Happy Friday everyone!! Lately I have been experimenting with new salad recipes (the possibilities are endless!), and I decided to try a copycat version of a salad I tried at a gourmet restaurant recently – an almond crusted goat cheese spinach salad with sweet dumpling squash. I would have liked to try it with butternut squash, but I had this cute little sweet dumpling squash in my table centerpiece for weeks and I have been trying to figure out how to use him! The flavors actually went together very well, and I loved how this salad turned out. It is easier to make these almond crusted goat cheese balls than you might think! I was scared they would melt/explode/etc. in the toaster oven, but they came out PERFECT. I think the freezing beforehand part is crucial to doing it right. For the dressing, I would recommend a champagne vinaigrette, but since I didn’t have any on hand I just shook up some olive oil, red wine vinegar, Dijon mustard, salt, pepper and poppy seeds and it worked great as well!
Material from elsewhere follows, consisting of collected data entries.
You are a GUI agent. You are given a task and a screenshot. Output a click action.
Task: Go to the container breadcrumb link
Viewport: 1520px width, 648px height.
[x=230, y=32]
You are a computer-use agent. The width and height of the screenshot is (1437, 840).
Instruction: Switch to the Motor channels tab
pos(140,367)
I think this salad adds a little touch of “gourmet” to your dinner menu.
This weekend Fabi & I are going to a Halloween party (still haven’t figured out costumes…any DIY ideas out there??) and taking a day trip to Monterey. I just love it down there! It is supposed to be really nice so I am looking forward to a break from the rain and cold SF weather we have been having this week. What are your plans for Halloween weekend?
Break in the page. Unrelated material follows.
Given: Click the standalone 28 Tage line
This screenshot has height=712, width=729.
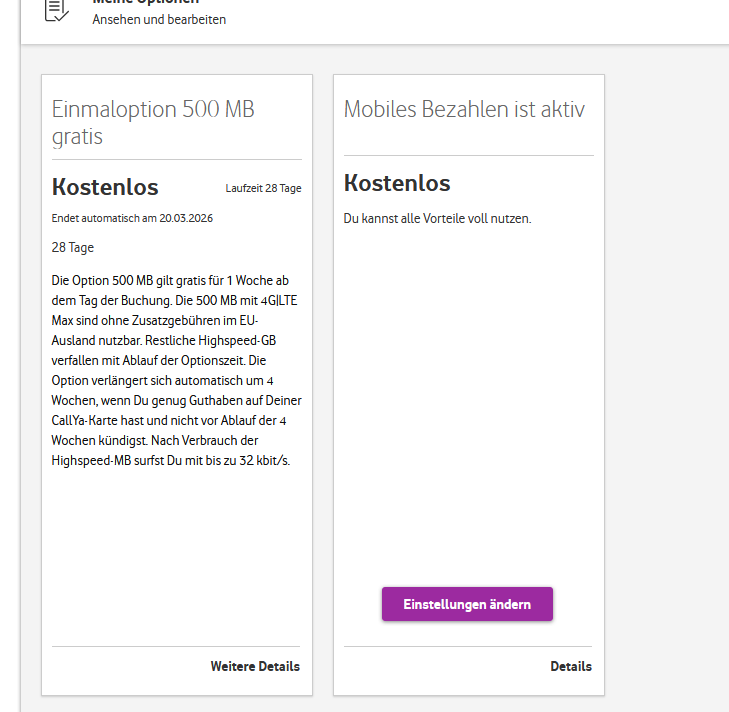Looking at the screenshot, I should pos(73,247).
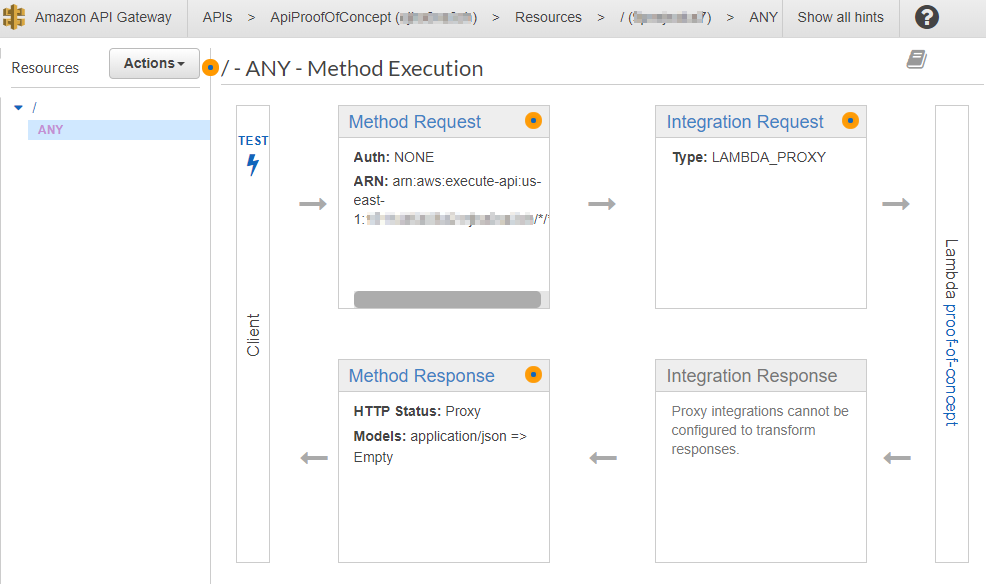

Be sure to check back Monday, I have a very exciting giveaway lined up for you all!
- 1 small goat cheese log
- 1 egg
- ¼ cup flour
- ¼ cup slice almonds
- ¼ cup plain bread crumbs
- Salt and pepper
- 1 sweet dumpling squash
- Organic spinach salad
- Champagne vinaigrette or dressing of choice
- On a plate, mix together sliced almonds, salt, pepper and bread crumbs. Use the bottom of a butterknife to crush the sliced almonds in smaller pieces.
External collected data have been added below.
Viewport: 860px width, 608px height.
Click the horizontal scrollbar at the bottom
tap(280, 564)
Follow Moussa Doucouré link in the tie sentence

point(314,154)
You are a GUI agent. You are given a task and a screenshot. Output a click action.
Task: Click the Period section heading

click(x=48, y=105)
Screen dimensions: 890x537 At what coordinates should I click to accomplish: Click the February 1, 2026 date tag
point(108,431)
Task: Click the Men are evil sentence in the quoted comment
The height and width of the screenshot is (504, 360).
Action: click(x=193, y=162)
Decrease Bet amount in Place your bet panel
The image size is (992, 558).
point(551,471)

- In a small bowl, beat the egg and a tsp of water.
- Slice the goat cheese log into small circles. If it falls apart, use your hands to mold into nice circles.
- Coat the goat cheese circles in flour, then dip in the egg and coat with the sliced almond mixture, pressing good into the goat cheese so it sticks well.
- Place onto a plate and put in the freezer for at least 30 minutes.
- In the meantime, slice the dumpling squash in half and remove seeds and pulp.
- Pierce the skin with a fork several times, and place cut-side down on a baking tray.
- Bake at 350 degrees F for 40 minutes.
- Slice into squares and toss with rinsed spinach salad and dressing.
- After the goat cheese is done chilling, bake at 400 degrees F for about 5 minutes, keeping an eye on it - once it turns a golden brown or the cheese starts bubbling out a little bit, remove immediately and serve on top of the salad.